Казмин побарабанил пальцами по перилам.
– Терпеть-то терпим. А там и заговоришь. Знаете, отчего это бывает?
Он продолжал тише:
– Старая, старая одна вещь есть. Обычно ее не помнишь. А иногда – вспоминаешь.
– Какая вещь?
Казмин протянул ему руку и пожал. Ахмаков ответил.
– Эта самая. Почему-то вы мне ответили. Не отдернули руки.
Ахмаков вздохнул.
– Сочувствие! – сказал он. – Устарелая шутка. Несовременно.
Казмин не возражал. И теория не его, и возраст ее громаден. Но вряд ли от этого стала она хуже. Помолчав, Ахмаков заметил:
– Все-таки, пожалуй, и не плохо, – он поднял голову. – Мы, ведь, как в пустыне.
Казмин улыбнулся.
– А то где же? Ахмаков повернул голову.
– Тут был пруд, вид куда-то в даль, но сейчас все пропало.

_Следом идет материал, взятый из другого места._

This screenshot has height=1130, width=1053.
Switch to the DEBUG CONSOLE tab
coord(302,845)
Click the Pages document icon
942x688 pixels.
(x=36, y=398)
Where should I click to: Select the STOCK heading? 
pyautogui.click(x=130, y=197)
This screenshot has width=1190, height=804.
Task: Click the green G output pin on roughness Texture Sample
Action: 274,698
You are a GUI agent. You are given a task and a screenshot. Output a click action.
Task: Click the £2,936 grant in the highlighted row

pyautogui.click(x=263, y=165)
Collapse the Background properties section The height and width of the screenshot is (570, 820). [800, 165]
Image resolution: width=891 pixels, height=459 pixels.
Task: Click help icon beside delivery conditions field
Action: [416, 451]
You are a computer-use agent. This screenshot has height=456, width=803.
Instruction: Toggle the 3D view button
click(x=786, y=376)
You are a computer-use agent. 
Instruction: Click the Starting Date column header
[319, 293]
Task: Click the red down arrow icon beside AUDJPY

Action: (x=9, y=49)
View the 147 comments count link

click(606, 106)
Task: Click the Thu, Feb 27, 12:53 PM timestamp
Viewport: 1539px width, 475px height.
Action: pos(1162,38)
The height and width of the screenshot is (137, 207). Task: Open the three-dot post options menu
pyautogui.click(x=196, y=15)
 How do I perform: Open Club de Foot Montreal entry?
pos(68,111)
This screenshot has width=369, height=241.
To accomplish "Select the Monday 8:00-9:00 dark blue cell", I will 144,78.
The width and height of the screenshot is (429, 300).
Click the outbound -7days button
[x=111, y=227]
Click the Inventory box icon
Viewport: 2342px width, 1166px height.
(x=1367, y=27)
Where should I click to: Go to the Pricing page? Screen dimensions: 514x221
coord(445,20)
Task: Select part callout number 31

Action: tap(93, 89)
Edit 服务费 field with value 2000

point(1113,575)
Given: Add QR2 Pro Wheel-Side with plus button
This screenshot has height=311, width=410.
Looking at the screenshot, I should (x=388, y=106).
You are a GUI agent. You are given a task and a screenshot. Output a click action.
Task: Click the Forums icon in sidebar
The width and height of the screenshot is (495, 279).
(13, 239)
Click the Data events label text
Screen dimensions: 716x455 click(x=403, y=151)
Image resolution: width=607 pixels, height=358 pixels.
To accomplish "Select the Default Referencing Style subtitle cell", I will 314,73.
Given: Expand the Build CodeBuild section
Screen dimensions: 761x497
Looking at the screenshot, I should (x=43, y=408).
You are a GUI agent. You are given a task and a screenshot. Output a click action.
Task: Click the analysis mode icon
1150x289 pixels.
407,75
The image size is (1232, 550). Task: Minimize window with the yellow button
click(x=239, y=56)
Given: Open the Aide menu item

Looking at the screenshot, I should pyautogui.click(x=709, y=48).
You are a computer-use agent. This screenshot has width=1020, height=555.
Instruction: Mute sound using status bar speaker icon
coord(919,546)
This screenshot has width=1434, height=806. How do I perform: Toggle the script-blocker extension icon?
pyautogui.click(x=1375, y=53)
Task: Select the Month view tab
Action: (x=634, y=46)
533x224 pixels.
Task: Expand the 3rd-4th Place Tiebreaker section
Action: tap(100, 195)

Ничего не разберешь. Вот, пройдите-ка по собственной усадьбы!
Туман, действительно, был силен. Кое-где деревья маячили в нем верхушками; низ же был плотно укутан, точно плавали эти тени по белесому морю. Рассвет занимался туго, в пустой и серой хмури.
Казмин принес гостю пальто. Они сидели еще, слушая пробуждение. Кто жил в деревне, знает утренние звуки природы: петухов полночных, петухов в два, жаворонков, начинающих с третьего часа. Потом коровы просыпаются, свиньи захрюкают. И еще позже двинется человек в валенках: повезет за водой бочку.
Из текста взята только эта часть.